(Selected excerpt):
☆ ☆ ☆ ☆ ☆

An Honorable Warrior

Speakers of the House of Representatives don’t ordinarily retire before they’re turned into minority leaders. But on April 11, Paul Ryan announced he would leave his seat at the end of this term. His decision, which had been rumored for months, wasn’t entirely surprising. His children are still young, and the speaker’s job is all-consuming. Ryan had been reluctant to take the job in 2015; he is closer to an intellectual than the sort of transactional powerbroker a speaker needs to be. Even so, it’s hard to believe Ryan’s retirement isn’t part of the wider phenomenon of Republican political retirements. They’re being asked to defend an unpopular Republican president who isn’t really a Republican, and many of them are opting out. Altogether there are 38 House Republicans not seeking reelection this year.

For Republicans, Ryan’s retirement throws the 2018 midterm election effort into further chaos. Not only is it tougher to raise money for a caucus whose future leadership is uncertain, it’s tougher to make the case for Republican ideas when the leader most closely associated with many of those ideas has himself given up the fight.

☆ ☆ ☆ ☆ ☆

(Data segment):
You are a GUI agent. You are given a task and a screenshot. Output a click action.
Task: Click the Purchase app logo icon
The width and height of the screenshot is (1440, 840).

☆ ☆ ☆ ☆ ☆

(Questions on the material):
[A] According to the piece on Paul Ryan's retirement, why does his departure make the 2018 midterm effort harder for Republicans? Answer in one to three sentences.
[B] Answer these from the piece on Paul Ryan's retirement:
(i) On what date did Ryan announce he would leave his seat?
(ii) In what year had he been reluctant to take the speaker's job?
(iii) How many House Republicans are not seeking reelection this year?
[C] Write the next part of the piece on Paul Ryan's retirement, picking up after its final sentence.
The lines are not needed for anything asked here.

(Answers to the problems):
[A] Money is harder to raise for a caucus whose future leadership is uncertain. It is also harder to argue for Republican ideas when the leader most closely tied to many of them has stopped fighting.

[B]
(i) April 11
(ii) 2015
(iii) 38

[C]
Ryan’s departure saddens us for a larger reason, though. He is one of a tiny number of congressional Republicans who both understand the grave problems presented by the nation’s long-term spending commitments and have the courage to deal with those problems. Ryan first introduced major entitlement reform—incremental reductions in the federal government’s legal obligation to fund Social Security, Medicaid, and Medicare—in 2008. His plan bore the slightly hokey title “Roadmap for America’s Future,” but it was bold and comprehensive and well argued. Almost no one in the House GOP was interested. The party’s presidential nominee in 2008, John McCain, ignored the issue, and Barack Obama’s election suggested the nation had opted for an expansion of the welfare state, not a curtailment of it.

Ryan persisted, and he gained credibility with his Hill colleagues when the Obama program—the 2009 stimulus, the automaker bailouts, the Affordable Care Act—began to produce dramatically larger budget deficits. Throughout the Obama years, Ryan could be counted on to rebut the administration’s specious claims that budget increases were all the fault of the Iraq war or that massive spending increases would somehow pay for themselves.

In 2010, Ryan reintroduced his roadmap, with largely the same result. The National Republican Congressional Caucus actually campaigned against it. The following year, though, he became chairman of the House Budget Committee and proposed a budget that included versions of the reforms to entitlement spending he’d advocated for a decade. It passed the House with the votes of all but four Republicans but failed in the Democrat-controlled Senate. Ryan pressed ahead on other occasions and each time met a fairly honorable defeat. Last year, he said Social Security and Medicare reform topped his agenda, but Senate majority leader Mitch McConnell declared the issue a no-go in the Republican-controlled upper chamber.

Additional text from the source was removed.